It’s that time of year again at this writing where October brings out the scary side of me. So here we go.
It was in mid December in 1978, when I was watching the news on Channel 7 in Chicago. The news story talked about two bodies found buried at the home of a John Gacy. The home was in the Chicago suburb of Norwood Park. One body was found buried by the garage and the other found in the crawlspace. Both bodies were eventually discovered to be teenage boys. The report that someone would murder a boy and then bury that boy or boys on their own property disturbed me. Little did I know what was to come.
Another day or two later another body was found in the crawlspace and the television showed police and coroner’s officials carrying a stretcher covered by a plastic bag. Then in the following days, and I don’t remember the exact order, but there would be another report from Gacy’s house again, this time with 4 more bodies found. Then another day and the report of 8 more bodies found in one day, all unearthed in Gacy’s crawlspace. Believe me, I would be at the kitchen table getting dinner ready with my dad and I would roll out the TV on the stand so we could watch the 5 o’clock news. We were not going to miss what was going on. I had mixed feelings of fascination and disgust. I could not believe what I was hearing. But there was no mistaking it. The film crews were parked outside Gacy’s house and each day I would see police carrying white plastic bags containing body parts or whole bodies carried out on plastic covered stretchers. My dad and I could not even speak. We just watched in disbelief. The new reports flashed statements like “Four more bodies found: total 8”. “Eight more bodies found: total 18”.
The ultimate gruesome total of bodies found at Gacy’s home was 29. All of them were boys in the ages from 14 to 21. Twenty nine bodies, one buried under the concrete under the garage and the rest under the wooden floorboards in the dirt where John Gacy lived, breathed, ate and slept.Upon the first day of searching Gacy’s home, the odor was so bad in the house that police thought there was a sewage back up in the house. Gacy stated that he would sometimes place the dead body under his bed and sleep before he buried it in the crawlspace.

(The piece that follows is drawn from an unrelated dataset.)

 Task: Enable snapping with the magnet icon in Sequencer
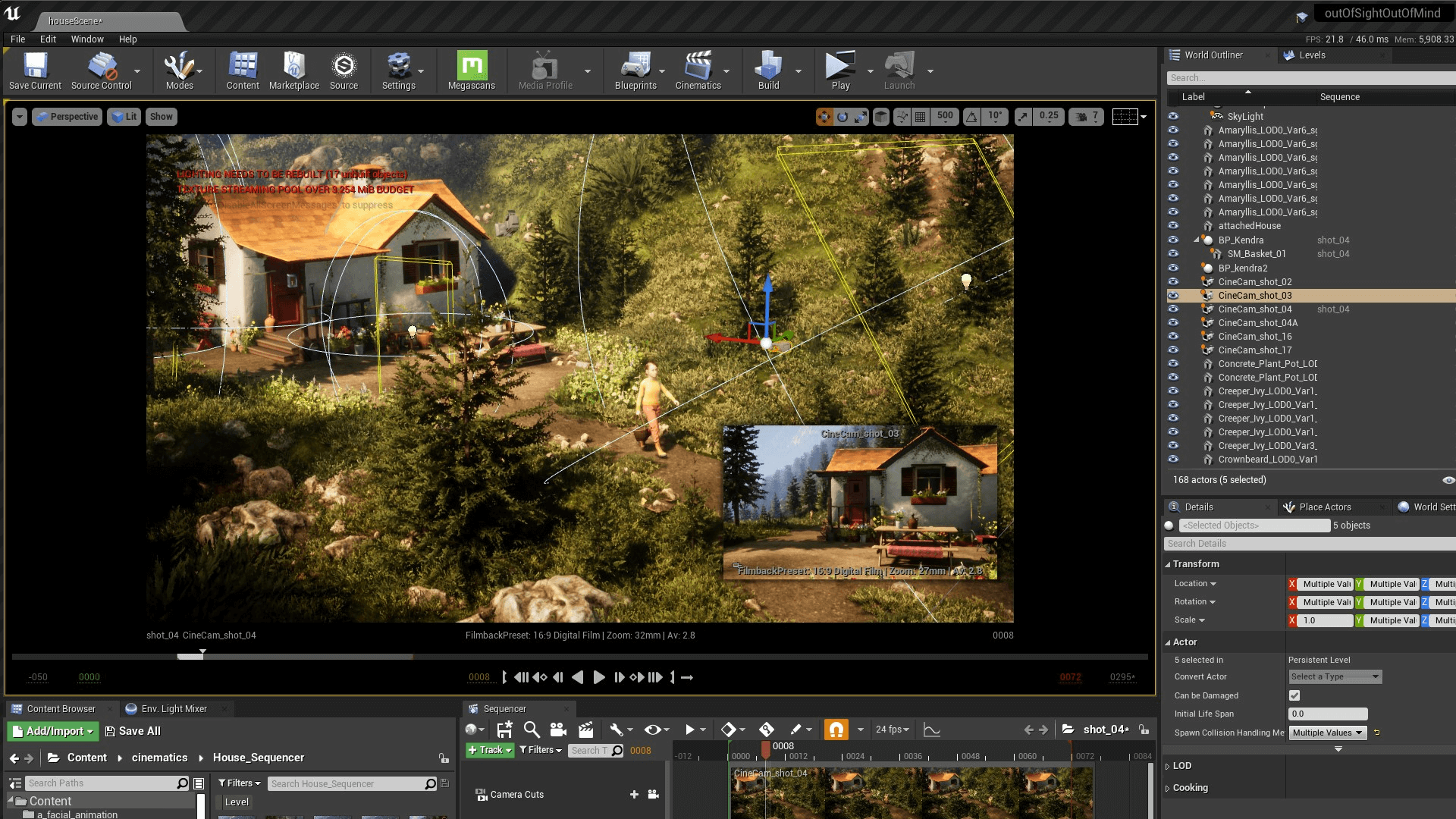coord(835,730)
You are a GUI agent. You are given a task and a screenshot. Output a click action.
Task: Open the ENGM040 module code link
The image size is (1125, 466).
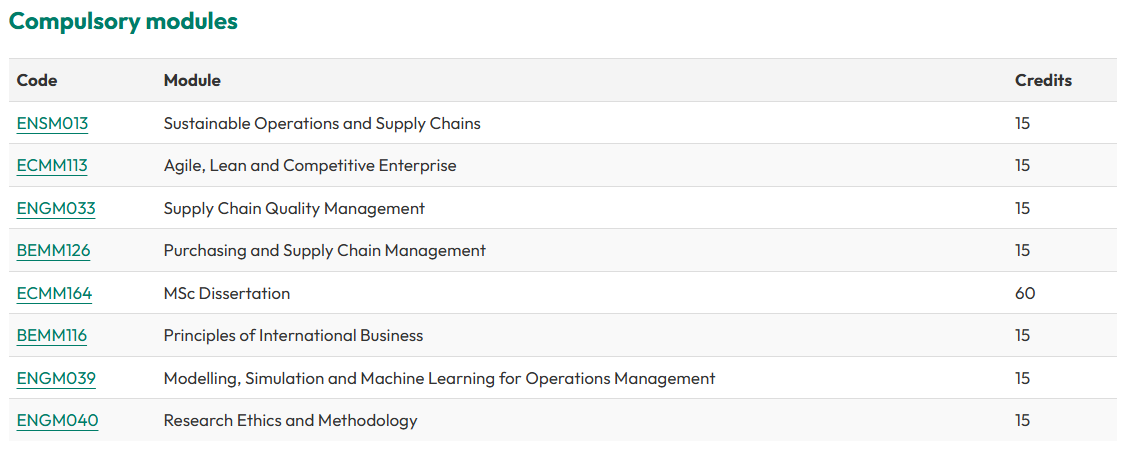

Gacy would pour quicklime to hasten the decomposition of the bodies.Gacy stated he had lost count of the number of victims buried in his crawl space and had thrown the final five victims—all killed in 1978—off the I-55 bridge into the Des Plaines River because his crawl space was full.
Once back at Gacy’s house, the victims would be handcuffed or otherwise bound, then choked with a rope or a board as they were sexually assaulted. Gacy would often place the victim’s underwear in the victims’ mouths to muffle their screams. Many of his victims had been strangled with a tourniquet, which Gacy referred to as his “rope trick”. Occasionally, the victim had convulsed for an “hour or two” after the rope trick before dying.
The victims were usually lured alone to his house, although on approximately three occasions, Gacy had what he called "doubles"—occasions wherein he killed two victims on the same evening.
John Wayne Gacy was tried and convicted of the murders and in May of 1994 was executed by lethal injection.
This entire story has been brought back to life by the media in recent weeks. Eight of the bodies have been exhumed to use modern DNA evidence techniques that were not available in 1978 to try to find more details and possibly find more bodies that Gacy has killed. There is even a possiblity that Gacy traveled through as many as 20 states in the U.S. where he may have raped and killed more boys. Authorities are urging parents or anyone who has had a child missing from that period of time to contact Chicago police in an effort to help with the investigation.
It seems the nightmare is starting again.